Transmission, Bolinger said, is a key area where government action is needed to ensure solar project pipelines don't experience costly backlogs. More transmission would also open up new areas for solar development, allowing more projects to come online and compete for buyers.
"That's the ultimate bottleneck," he said. "What you need to interconnect is new transmission capacity, and that is notoriously hard to build."
Multiple parties, including NREL, its partners, and LevelTen, are also hard at work improving the efficiency of what Feldman called the "paper practices" of the solar industry and associated regulators. FERC and several regional transmission organizations, Feldman said, have instituted "cluster" interconnection studies in regions with significant backlogs, which speeds up the process and allows participants to spread the costs of the studies across multiple projects, further reducing the costs of individual projects.
On the business side, LevelTen aims to improve transactional efficiencies by launching a new asset marketplace where solar developers can buy and sell in-progress projects among themselves, alongside the PPA energy markets already run by LevelTen. Patrick Worrall, vice president of the new asset marketplace, hopes moving sales online and using software to help automate the process will reduce costs and speed up development times. Moving PPA sales to an online marketplace cut the average transaction time by a third, Worrall said.
Solar transactions will likely continue to become cheaper and more efficient as the market matures, Worrall said.
"In the larger scheme of things, it's a very young market," Worrall said. "In commercial or residential real estate, those are hundreds of years old, so all this infrastructure has been put into place. But that hasn't been put into place for renewable energy projects."
And time itself may be a solution to at least some of the present challenges, Porter said. Because current constraints on some materials are tied to supply chain bottlenecks created by COVID-19, those are hopefully destined for the history books as part of a "freak incident that hopefully never happens again," he said.

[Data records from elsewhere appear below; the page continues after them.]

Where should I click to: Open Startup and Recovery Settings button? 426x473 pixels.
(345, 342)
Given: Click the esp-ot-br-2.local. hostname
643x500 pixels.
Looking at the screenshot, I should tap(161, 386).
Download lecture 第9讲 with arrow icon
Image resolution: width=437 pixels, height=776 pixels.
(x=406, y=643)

Most of the materials shortages, Smirnow said, should be resolved within the short- to medium-term, depending on the specific material. Glass, for example, should rebound and grow in availability quickly, he said. Steel and polysilicon will take longer to address, as it can take a year or more to bring new production facilities online, even though new production is in the works.
U.S. policymakers, Smirnow said, could accelerate this process if they were to eliminate tariffs and restrictions on the sale of these critical materials, or else provide some form of support to domestic industries that must cope with rising prices as a consequence of trade policies. Ideally, he said, he would like to see manufacturing tax credits instead of tariffs.
"We have said, very consistently, that tariffs are ineffective at incentivizing domestic manufacturing," Smirnow said. "Section 201 is a great example, because it was clearly designed to expand U.S. solar manufacturing capacity. And it did that, very modestly. Before we had maybe a gigawatt of capacity. Now we have — call it five gigawatts. But nearly all that serves the retail, rooftop segment. On the other side of the ledger, we lost about two gigawatts per year in missed opportunities" because the tariffs kept solar costs artificially high
In the meanwhile, Porter said, REBA is preparing new corporate buyers for a more competitive solar market. Not, perhaps, a true seller's market — Porter said he does not believe demand exceeds supply to the point of triggering bidding wars — but a more balanced market where buyers need to have their goals and paperwork in order if they're serious about making a purchase.
"If you and I are both looking at the same house, we're not in a bidding war yet," he said. "But if I'm slow to talk to a lender and you're all ready to go ... you're more likely to end up with that house than I would. That may end up equating to companies needing to be prepared to execute more quickly than in the past."